== Segment start ==

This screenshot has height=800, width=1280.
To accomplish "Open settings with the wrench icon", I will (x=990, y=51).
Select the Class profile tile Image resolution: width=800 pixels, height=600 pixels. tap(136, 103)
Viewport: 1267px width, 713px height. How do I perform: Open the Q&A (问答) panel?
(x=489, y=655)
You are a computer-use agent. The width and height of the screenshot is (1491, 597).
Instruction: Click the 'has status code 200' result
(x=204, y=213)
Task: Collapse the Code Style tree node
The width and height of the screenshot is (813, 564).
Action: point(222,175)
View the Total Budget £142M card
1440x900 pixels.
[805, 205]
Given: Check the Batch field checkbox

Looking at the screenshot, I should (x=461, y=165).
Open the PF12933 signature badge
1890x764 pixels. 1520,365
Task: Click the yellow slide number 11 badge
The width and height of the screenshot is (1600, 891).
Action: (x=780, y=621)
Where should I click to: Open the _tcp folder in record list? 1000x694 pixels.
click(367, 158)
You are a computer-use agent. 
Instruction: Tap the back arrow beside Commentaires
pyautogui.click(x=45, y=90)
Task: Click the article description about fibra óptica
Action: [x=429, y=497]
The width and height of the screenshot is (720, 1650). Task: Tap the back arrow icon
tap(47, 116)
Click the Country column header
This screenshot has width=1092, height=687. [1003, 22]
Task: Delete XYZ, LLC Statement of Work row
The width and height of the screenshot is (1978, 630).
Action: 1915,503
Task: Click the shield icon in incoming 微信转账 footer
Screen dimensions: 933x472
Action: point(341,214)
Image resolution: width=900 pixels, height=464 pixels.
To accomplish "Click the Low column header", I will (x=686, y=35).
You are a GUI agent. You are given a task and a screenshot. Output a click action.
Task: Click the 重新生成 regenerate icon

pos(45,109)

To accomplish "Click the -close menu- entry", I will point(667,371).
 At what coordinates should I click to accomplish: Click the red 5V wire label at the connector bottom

== Segment end ==

▶ [INSTRUCTIONS FOR THE TASK] Where the listing above has a line with "You are a computer-use agent. The", start there, and output every line exactly through the line with "Task: Collapse the Code Style tree node", which is also included.

▶ [RESPONSE AREA]
You are a computer-use agent. The width and height of the screenshot is (1491, 597).
Instruction: Click the 'has status code 200' result
(x=204, y=213)
Task: Collapse the Code Style tree node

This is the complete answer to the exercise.